**Work to complete:** Could you reproduce the Kyvos tuning page, starting with "Applies to: Kyvos" and going on through "weeks and so on.", and substitute "Store" for each "Marketplace"?

**Supplied text:**
● ● ● ● ●
Tuning and optimizing semantic model

Applies to: Kyvos Enterprise Kyvos Cloud (SaaS on AWS) Kyvos AWS Marketplace

Kyvos Azure Marketplace Kyvos GCP Marketplace Kyvos Single Node Installation (Kyvos SNI)

Prerequisites for semantic model process size and time optimization

The semantic model should be built for 1-2 partitions of base partitions. For example, If the partition is on Day then 1-2 Day, Or for week Partition 1-2 weeks and so on.
You should have at least 10-20 different business queries available to be executed on the semantic model process and get the query performance numbers.

Optimizations through semantic model design

Check the semantic model job summary and thereafter analyze the following:

Explore the possibility to Reduce the Number of Dimensions by:
1. Combining dimensions: At the dataset level, whenever possible, combine dimensions with a fewer number of attributes (1-3) into one dimension to reduce the number of dimensions. For example, some dimensions can be merged at the register file level to reduce the number of dimensions at the semantic model level.
● ● ● ● ●
**Stored records:**
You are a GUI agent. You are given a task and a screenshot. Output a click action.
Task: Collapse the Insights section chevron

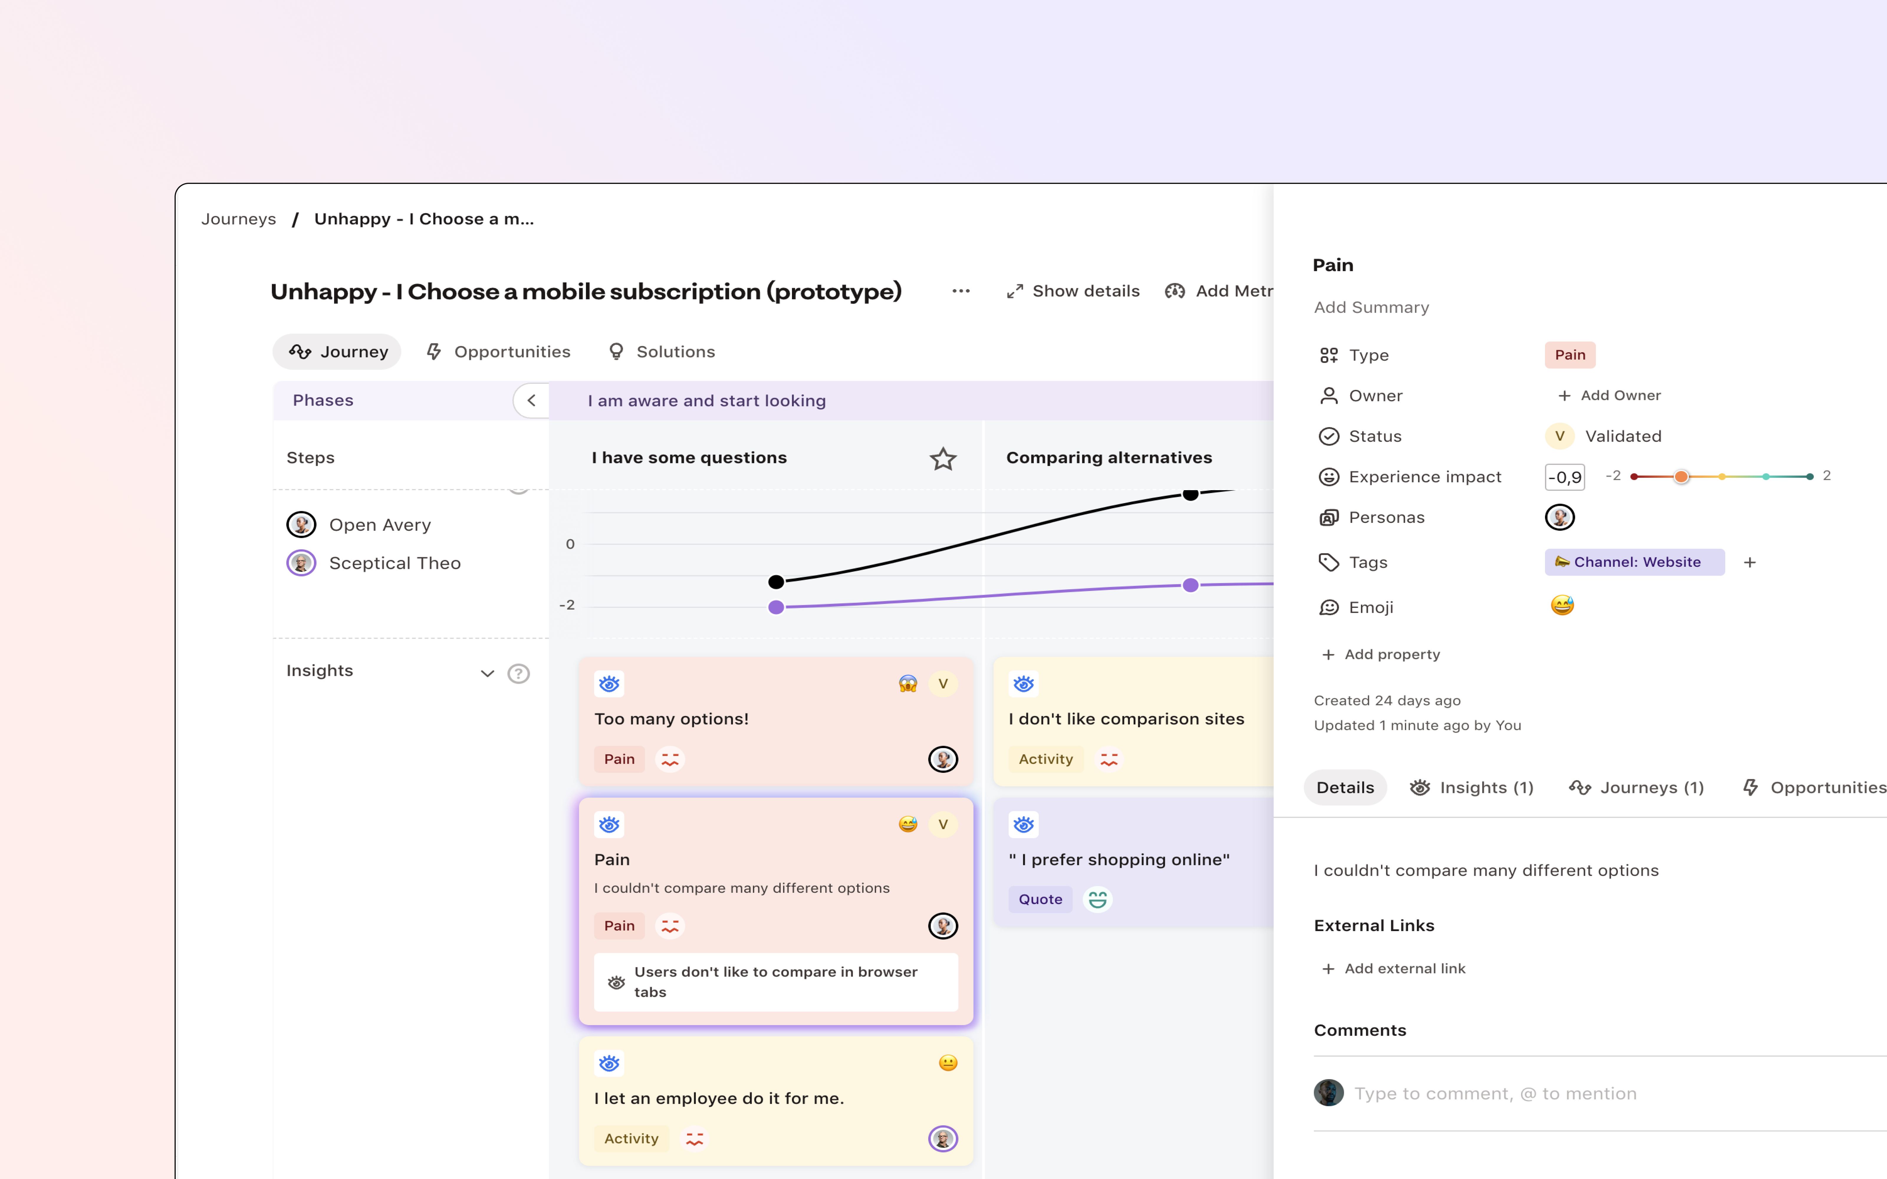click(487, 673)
● ● ● ● ●
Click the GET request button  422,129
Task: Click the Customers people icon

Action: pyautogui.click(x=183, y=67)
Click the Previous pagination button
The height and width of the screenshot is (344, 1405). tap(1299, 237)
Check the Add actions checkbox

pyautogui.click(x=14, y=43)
● ● ● ● ●
**Correct answer:**
Applies to: Kyvos Enterprise Kyvos Cloud (SaaS on AWS) Kyvos AWS Store

Kyvos Azure Store Kyvos GCP Store Kyvos Single Node Installation (Kyvos SNI)

Prerequisites for semantic model process size and time optimization

The semantic model should be built for 1-2 partitions of base partitions. For example, If the partition is on Day then 1-2 Day, Or for week Partition 1-2 weeks and so on.